→ **What you should do**: Reproduce the listing below word for word and exclude any picture.

→ **Data records**:
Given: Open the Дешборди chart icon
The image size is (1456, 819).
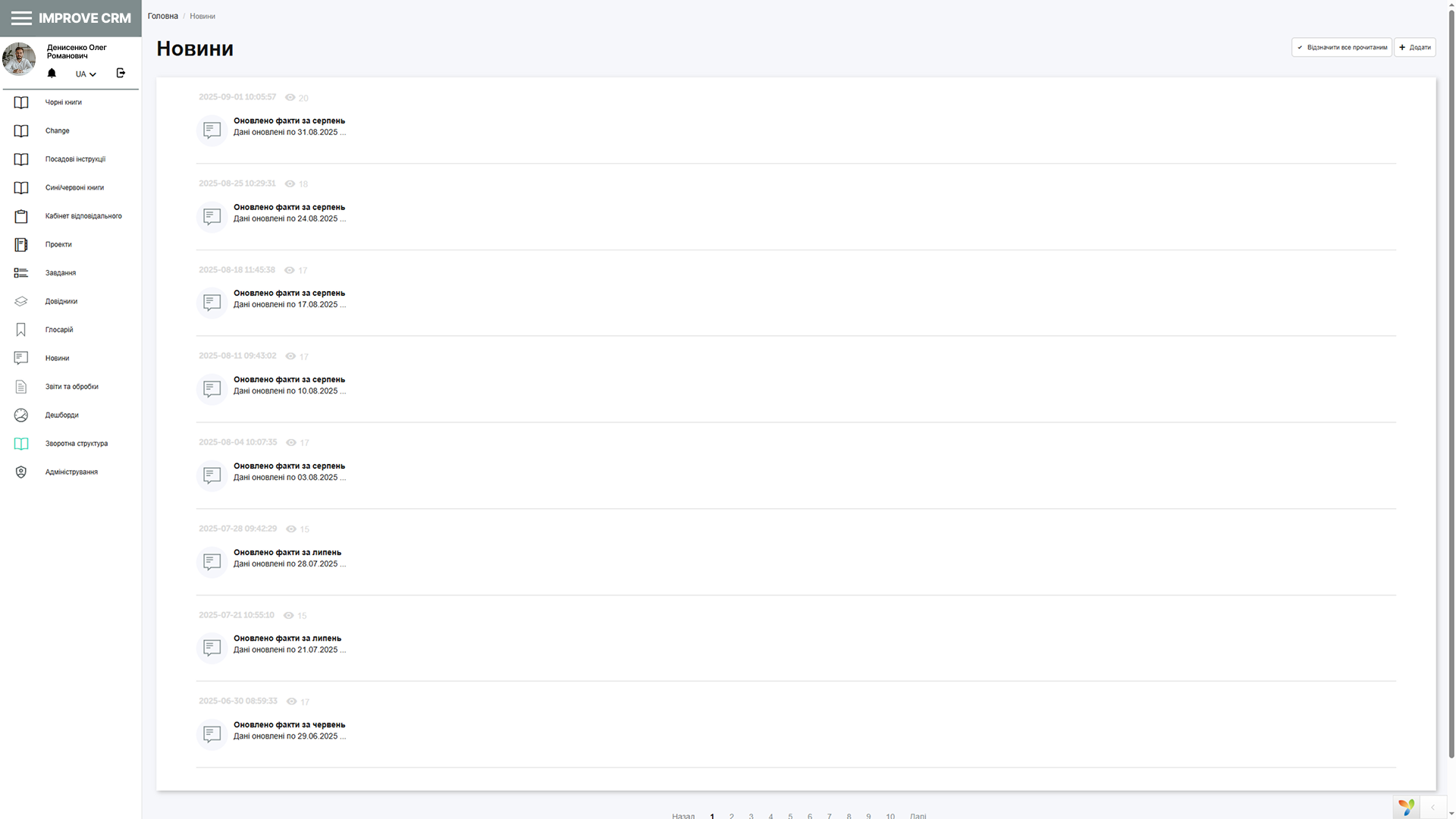Looking at the screenshot, I should 21,416.

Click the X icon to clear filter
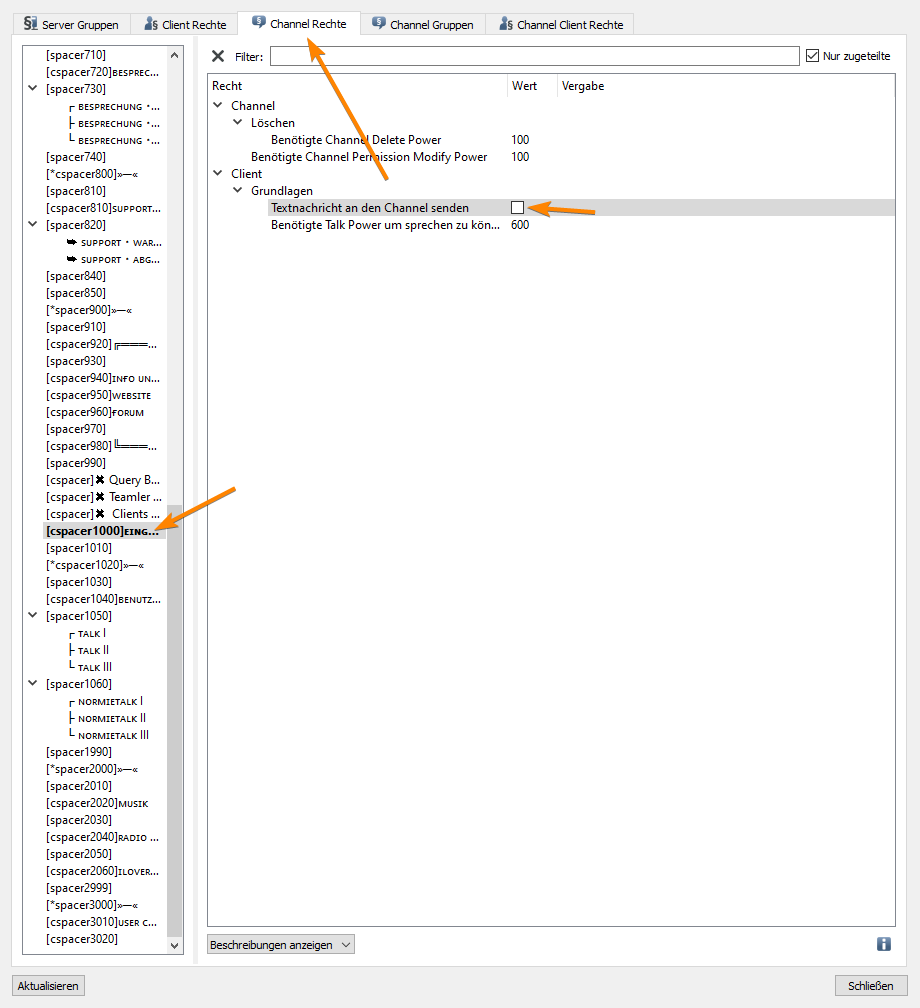pos(218,57)
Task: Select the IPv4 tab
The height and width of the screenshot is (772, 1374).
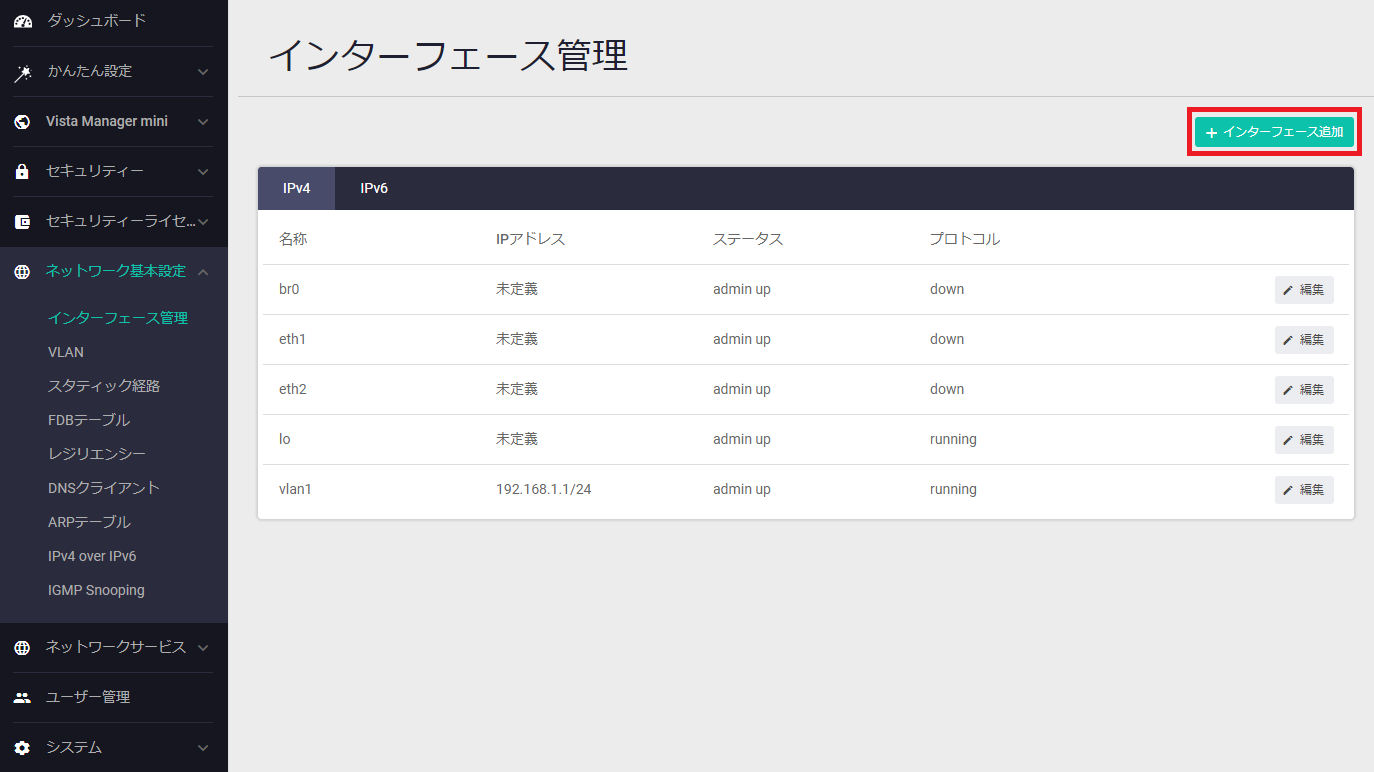Action: tap(296, 189)
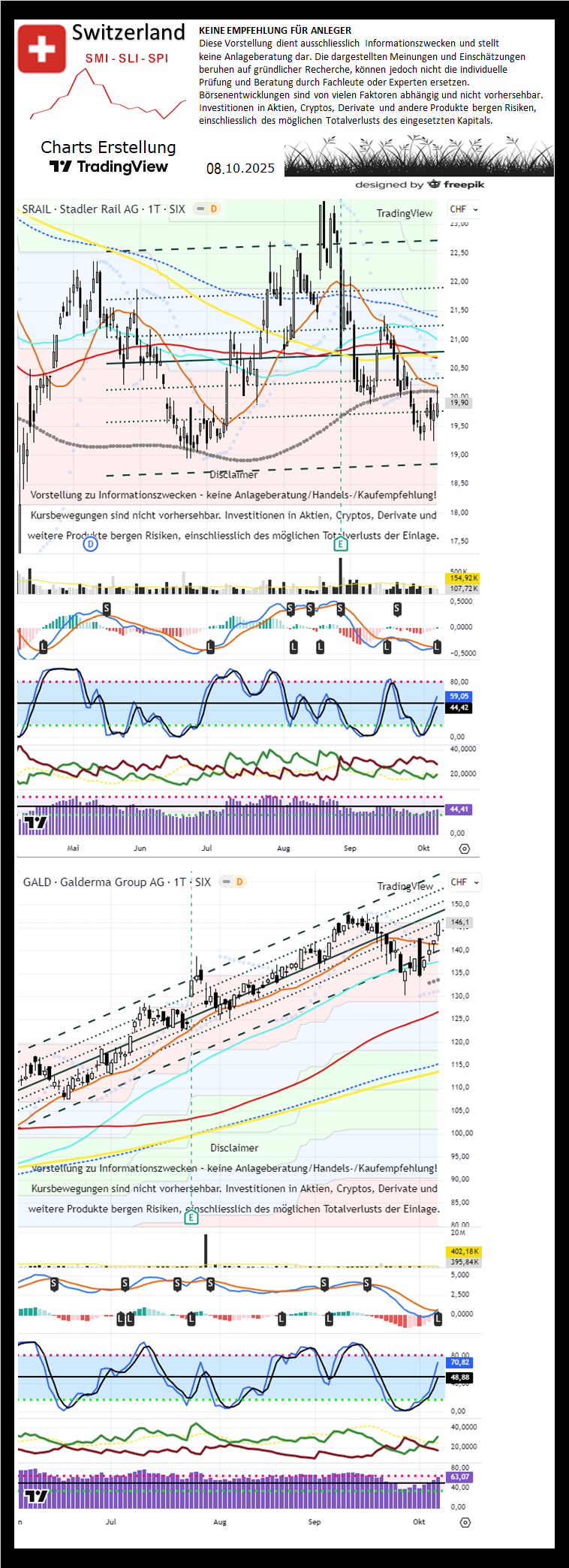Open chart settings gear below Galderma chart
This screenshot has height=1568, width=569.
[x=465, y=1522]
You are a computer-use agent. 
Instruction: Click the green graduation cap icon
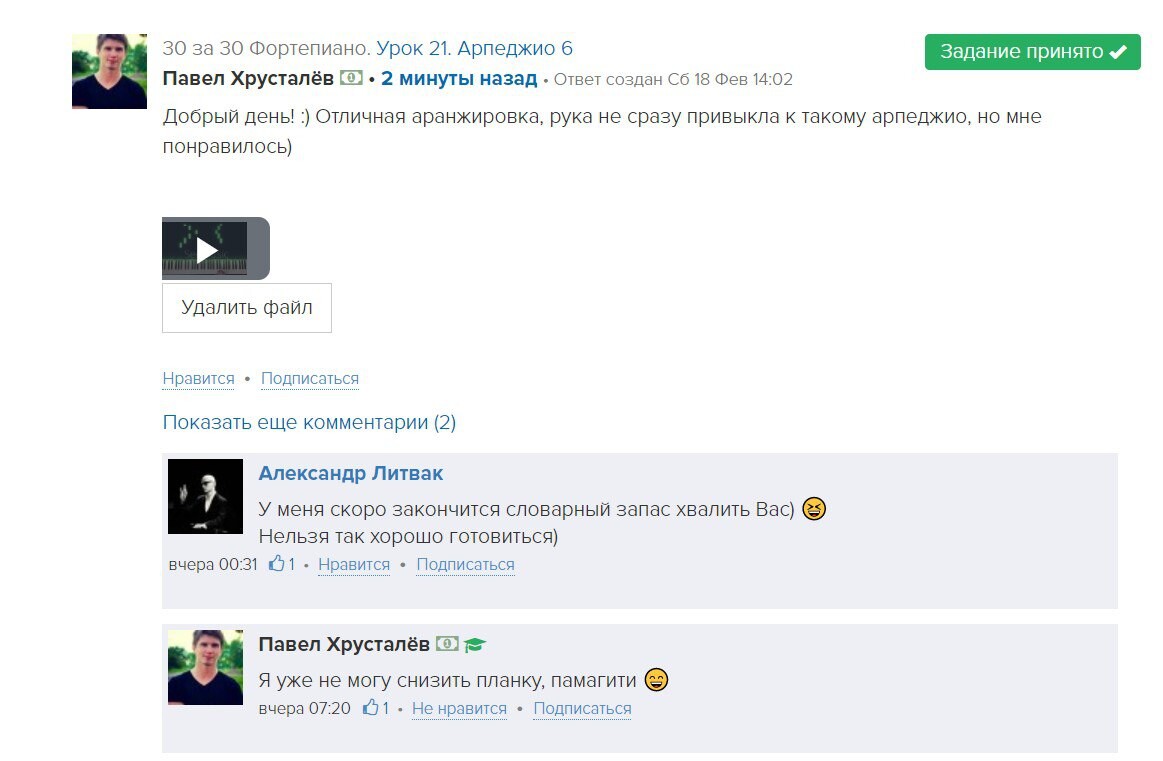pos(475,645)
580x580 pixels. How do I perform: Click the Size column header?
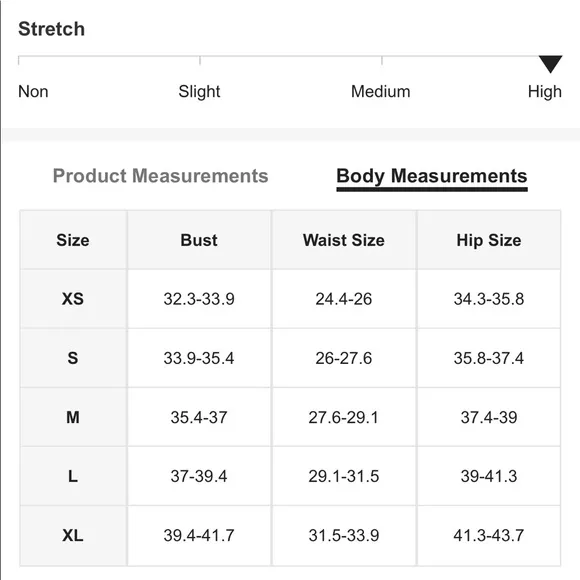pyautogui.click(x=73, y=240)
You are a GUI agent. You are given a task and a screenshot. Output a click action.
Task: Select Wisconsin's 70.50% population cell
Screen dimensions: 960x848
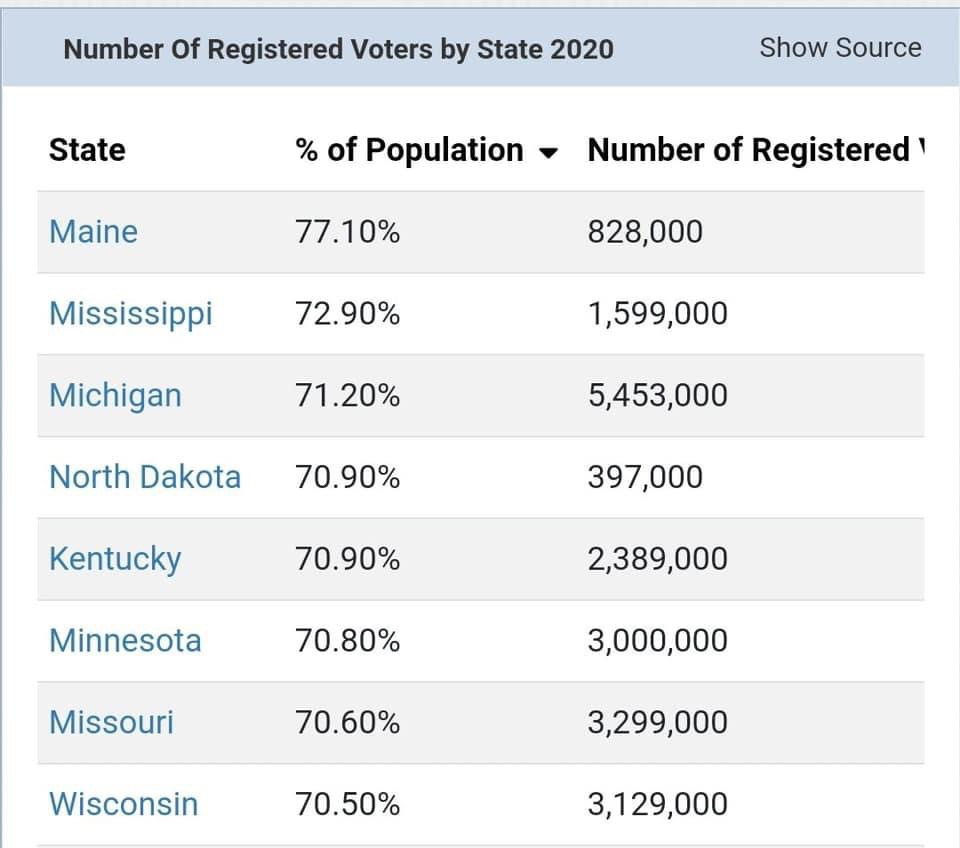(347, 804)
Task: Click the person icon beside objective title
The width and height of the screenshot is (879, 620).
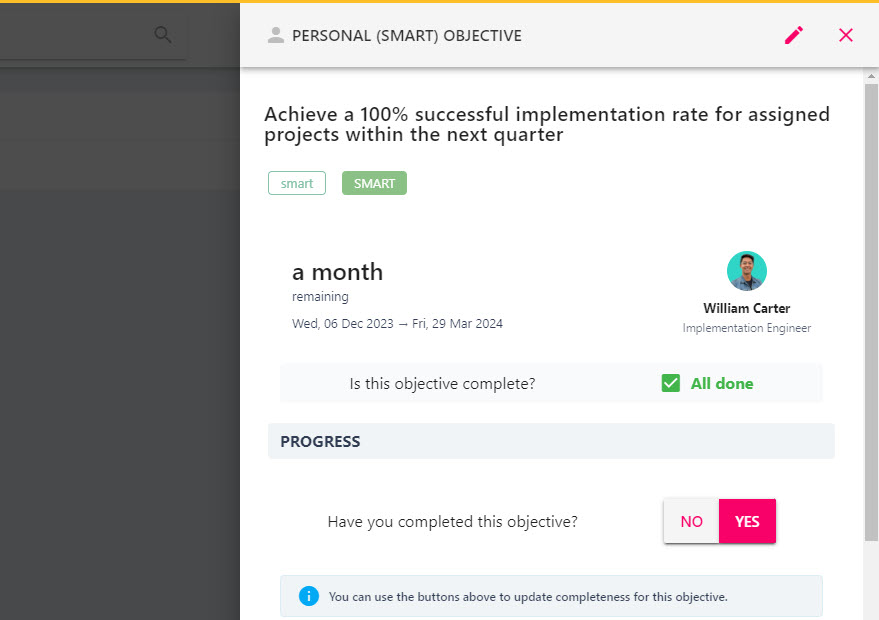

→ **Exercise answer**:
Given: Open the Дешборди chart icon
The image size is (1456, 819).
Looking at the screenshot, I should 21,416.

Click the X icon to clear filter
pos(218,57)
Task: Select the IPv4 tab
The height and width of the screenshot is (772, 1374).
Action: tap(296, 189)
Open chart settings gear below Galderma chart
This screenshot has height=1568, width=569.
[x=465, y=1522]
You are a computer-use agent. 
Instruction: Click the green graduation cap icon
pos(475,645)
580x580 pixels. How do I perform: Click the Size column header?
pyautogui.click(x=73, y=240)
You are a GUI agent. You are given a task and a screenshot. Output a click action.
Task: Select Wisconsin's 70.50% population cell
Screen dimensions: 960x848
(347, 804)
Task: Click the person icon beside objective title
The width and height of the screenshot is (879, 620).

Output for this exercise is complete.